-- Opening Marker --

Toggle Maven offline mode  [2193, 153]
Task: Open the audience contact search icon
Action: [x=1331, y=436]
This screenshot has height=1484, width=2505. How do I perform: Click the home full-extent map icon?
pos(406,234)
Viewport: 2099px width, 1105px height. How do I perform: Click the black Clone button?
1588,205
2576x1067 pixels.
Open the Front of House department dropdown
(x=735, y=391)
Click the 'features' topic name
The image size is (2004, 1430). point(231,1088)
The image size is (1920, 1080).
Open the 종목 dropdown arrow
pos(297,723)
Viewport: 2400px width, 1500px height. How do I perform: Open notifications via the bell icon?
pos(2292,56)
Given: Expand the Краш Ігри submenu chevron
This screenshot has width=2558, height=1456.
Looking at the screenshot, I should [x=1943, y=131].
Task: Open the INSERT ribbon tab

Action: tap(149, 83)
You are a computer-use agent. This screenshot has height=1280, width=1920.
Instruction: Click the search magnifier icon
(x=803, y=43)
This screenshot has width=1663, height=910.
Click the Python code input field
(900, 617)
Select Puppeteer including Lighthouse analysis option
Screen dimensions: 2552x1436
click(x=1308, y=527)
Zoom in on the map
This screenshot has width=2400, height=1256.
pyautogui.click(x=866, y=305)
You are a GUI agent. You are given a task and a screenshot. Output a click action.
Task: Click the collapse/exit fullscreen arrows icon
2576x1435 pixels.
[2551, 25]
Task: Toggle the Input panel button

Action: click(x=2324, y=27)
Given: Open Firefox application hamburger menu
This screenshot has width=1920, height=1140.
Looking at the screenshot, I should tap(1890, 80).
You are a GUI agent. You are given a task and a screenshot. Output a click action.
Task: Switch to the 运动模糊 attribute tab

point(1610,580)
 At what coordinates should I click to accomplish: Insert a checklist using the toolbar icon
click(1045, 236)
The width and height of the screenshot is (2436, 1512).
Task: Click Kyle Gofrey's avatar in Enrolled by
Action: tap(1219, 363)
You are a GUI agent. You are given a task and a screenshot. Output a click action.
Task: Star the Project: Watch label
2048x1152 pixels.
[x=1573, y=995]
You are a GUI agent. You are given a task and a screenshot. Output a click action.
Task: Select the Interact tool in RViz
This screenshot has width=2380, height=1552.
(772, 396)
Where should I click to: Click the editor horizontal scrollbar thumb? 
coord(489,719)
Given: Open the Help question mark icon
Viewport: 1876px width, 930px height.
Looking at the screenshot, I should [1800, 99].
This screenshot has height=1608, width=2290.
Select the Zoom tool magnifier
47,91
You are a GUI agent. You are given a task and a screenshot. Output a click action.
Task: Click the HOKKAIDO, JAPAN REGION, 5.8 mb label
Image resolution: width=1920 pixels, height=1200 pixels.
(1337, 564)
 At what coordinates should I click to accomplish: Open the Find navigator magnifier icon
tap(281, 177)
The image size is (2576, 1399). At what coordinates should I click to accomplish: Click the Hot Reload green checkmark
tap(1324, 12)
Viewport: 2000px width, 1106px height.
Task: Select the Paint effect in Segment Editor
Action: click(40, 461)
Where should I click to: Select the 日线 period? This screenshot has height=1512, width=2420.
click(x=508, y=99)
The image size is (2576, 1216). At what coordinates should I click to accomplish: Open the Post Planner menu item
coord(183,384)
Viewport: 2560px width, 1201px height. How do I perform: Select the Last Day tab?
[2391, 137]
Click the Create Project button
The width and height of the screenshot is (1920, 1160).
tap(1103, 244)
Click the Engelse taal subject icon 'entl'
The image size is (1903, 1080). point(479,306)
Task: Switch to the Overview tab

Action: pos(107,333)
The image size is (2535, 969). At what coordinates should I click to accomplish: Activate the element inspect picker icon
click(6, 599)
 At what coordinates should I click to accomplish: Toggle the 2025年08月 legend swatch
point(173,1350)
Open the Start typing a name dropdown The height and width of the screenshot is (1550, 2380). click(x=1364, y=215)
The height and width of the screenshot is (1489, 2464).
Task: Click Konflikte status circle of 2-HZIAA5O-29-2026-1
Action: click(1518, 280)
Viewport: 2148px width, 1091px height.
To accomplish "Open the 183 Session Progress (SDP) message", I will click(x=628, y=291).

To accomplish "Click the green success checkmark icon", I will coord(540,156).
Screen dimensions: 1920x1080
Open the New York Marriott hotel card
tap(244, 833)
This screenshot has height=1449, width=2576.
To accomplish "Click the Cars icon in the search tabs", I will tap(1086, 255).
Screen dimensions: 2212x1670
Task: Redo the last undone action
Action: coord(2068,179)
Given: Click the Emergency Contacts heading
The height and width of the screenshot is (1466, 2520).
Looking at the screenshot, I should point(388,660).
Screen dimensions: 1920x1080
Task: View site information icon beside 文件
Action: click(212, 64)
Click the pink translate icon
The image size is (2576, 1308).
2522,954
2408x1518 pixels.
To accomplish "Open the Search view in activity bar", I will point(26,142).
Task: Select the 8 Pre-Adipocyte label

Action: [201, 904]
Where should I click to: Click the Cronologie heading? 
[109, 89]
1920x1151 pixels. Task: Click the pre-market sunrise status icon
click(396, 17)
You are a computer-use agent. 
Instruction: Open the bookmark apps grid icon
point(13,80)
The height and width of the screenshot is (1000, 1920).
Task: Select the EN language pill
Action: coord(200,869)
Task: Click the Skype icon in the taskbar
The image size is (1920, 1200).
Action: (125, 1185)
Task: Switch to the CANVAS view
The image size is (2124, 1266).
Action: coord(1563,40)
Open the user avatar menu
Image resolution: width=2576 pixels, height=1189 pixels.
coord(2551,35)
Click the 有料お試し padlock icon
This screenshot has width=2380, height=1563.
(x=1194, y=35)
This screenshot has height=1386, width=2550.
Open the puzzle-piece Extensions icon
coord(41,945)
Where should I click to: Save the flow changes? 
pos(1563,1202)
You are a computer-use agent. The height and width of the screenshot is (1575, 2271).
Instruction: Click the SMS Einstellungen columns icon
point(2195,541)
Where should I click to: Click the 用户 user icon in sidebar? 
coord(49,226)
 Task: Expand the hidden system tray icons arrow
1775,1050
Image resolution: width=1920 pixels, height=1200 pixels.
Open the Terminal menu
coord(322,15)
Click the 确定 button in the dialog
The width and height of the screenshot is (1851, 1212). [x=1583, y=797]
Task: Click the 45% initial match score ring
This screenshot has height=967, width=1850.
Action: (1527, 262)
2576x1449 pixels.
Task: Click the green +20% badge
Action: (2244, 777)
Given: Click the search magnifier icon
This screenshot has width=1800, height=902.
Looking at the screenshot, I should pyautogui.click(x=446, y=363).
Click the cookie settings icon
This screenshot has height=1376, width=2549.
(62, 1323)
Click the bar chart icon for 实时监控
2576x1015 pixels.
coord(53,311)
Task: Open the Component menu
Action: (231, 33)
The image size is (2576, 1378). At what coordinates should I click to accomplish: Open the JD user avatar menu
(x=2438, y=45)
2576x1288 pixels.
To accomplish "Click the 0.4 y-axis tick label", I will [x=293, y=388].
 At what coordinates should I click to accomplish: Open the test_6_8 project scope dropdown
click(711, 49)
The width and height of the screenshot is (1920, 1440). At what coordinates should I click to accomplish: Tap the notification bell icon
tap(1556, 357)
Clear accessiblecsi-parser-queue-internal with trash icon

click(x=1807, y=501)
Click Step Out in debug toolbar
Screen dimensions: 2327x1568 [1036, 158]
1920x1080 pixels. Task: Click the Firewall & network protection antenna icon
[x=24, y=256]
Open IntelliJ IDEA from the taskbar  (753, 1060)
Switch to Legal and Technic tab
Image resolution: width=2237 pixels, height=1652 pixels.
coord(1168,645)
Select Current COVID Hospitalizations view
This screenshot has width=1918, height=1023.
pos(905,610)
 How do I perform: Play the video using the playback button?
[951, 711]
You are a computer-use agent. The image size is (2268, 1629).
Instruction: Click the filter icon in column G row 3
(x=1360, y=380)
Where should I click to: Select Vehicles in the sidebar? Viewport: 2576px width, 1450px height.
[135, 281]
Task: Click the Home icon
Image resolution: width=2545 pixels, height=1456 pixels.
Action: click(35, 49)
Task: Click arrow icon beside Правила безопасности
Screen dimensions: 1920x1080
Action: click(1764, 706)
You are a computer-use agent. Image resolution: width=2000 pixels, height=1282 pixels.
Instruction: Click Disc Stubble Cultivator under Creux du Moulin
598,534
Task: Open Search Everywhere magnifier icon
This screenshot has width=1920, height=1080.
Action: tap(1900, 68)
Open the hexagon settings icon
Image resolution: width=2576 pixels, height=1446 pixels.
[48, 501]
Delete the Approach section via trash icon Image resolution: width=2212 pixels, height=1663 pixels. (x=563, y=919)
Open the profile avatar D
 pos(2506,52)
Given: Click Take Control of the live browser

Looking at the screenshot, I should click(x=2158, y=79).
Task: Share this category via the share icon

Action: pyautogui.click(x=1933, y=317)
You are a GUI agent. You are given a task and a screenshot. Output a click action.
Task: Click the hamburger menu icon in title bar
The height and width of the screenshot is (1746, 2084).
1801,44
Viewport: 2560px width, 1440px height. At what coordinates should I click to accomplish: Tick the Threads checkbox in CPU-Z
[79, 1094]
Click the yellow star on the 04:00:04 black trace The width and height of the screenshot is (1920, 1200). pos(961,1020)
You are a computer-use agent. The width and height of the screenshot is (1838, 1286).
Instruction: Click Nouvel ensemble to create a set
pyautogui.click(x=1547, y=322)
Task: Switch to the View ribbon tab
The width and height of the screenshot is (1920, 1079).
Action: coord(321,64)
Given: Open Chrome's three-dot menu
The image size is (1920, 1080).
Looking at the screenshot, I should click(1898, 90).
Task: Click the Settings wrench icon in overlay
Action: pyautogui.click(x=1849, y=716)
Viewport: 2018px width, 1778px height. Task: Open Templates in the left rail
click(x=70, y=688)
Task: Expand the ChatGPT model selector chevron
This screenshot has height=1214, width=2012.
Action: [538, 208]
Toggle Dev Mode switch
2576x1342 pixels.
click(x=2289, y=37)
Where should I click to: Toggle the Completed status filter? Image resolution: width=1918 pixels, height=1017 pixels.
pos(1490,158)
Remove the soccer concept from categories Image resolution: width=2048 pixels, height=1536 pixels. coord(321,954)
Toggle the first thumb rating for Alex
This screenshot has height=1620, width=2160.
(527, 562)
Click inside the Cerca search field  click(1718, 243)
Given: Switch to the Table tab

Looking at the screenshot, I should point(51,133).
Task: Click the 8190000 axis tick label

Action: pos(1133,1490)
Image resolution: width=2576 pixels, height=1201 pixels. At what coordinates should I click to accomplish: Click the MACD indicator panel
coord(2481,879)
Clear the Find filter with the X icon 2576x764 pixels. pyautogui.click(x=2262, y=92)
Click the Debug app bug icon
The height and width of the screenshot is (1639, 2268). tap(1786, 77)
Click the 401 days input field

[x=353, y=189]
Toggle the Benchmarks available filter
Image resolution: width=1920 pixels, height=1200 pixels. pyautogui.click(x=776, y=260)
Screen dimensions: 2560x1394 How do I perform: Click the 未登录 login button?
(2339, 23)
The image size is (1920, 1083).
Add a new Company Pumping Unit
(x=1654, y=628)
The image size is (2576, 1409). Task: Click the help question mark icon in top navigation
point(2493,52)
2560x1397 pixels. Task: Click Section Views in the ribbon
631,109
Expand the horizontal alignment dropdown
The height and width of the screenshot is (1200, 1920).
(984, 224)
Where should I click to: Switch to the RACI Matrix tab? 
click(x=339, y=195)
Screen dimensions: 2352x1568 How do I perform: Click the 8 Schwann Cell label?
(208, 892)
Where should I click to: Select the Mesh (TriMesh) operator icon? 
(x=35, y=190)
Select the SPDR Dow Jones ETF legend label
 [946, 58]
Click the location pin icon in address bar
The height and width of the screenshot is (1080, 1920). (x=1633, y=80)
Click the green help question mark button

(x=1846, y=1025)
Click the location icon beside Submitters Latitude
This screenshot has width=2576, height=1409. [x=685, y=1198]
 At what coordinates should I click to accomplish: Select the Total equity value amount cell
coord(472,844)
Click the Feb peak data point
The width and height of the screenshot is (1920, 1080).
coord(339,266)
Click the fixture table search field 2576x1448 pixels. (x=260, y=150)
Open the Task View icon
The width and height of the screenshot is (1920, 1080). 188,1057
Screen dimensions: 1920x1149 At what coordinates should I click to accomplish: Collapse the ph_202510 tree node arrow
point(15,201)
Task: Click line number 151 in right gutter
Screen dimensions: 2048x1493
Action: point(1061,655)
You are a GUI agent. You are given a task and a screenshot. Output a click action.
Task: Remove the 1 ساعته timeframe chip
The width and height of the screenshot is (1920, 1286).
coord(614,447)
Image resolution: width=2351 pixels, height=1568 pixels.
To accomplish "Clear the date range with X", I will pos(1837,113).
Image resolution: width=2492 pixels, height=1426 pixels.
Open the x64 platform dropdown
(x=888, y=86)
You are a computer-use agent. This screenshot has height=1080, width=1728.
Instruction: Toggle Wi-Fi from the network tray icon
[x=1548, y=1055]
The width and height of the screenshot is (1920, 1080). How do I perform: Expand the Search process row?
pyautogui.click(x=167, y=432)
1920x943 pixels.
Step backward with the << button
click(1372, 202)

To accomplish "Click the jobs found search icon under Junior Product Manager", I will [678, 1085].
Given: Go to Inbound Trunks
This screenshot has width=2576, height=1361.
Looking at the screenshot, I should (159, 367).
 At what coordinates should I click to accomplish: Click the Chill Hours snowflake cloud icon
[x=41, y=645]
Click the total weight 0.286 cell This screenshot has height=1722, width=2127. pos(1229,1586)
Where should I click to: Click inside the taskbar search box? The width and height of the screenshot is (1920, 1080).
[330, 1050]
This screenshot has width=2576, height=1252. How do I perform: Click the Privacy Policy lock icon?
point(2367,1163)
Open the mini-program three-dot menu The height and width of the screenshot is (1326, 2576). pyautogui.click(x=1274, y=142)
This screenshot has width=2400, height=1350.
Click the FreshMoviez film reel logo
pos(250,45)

-- Closing Marker --

TASK STATEMENT
Going down the listing above, begin printing at the line with "Task: Click the Skype icon in the taskbar" and finish with the line with "You are a computer-use agent. The height", exactly as they appear.

SOLUTION FOR THIS EXERCISE
Task: Click the Skype icon in the taskbar
The image size is (1920, 1200).
Action: (125, 1185)
Task: Switch to the CANVAS view
The image size is (2124, 1266).
Action: coord(1563,40)
Open the user avatar menu
Image resolution: width=2576 pixels, height=1189 pixels.
coord(2551,35)
Click the 有料お試し padlock icon
This screenshot has width=2380, height=1563.
(x=1194, y=35)
This screenshot has height=1386, width=2550.
Open the puzzle-piece Extensions icon
coord(41,945)
Where should I click to: Save the flow changes? 
pos(1563,1202)
You are a computer-use agent. The height and width of the screenshot is (1575, 2271).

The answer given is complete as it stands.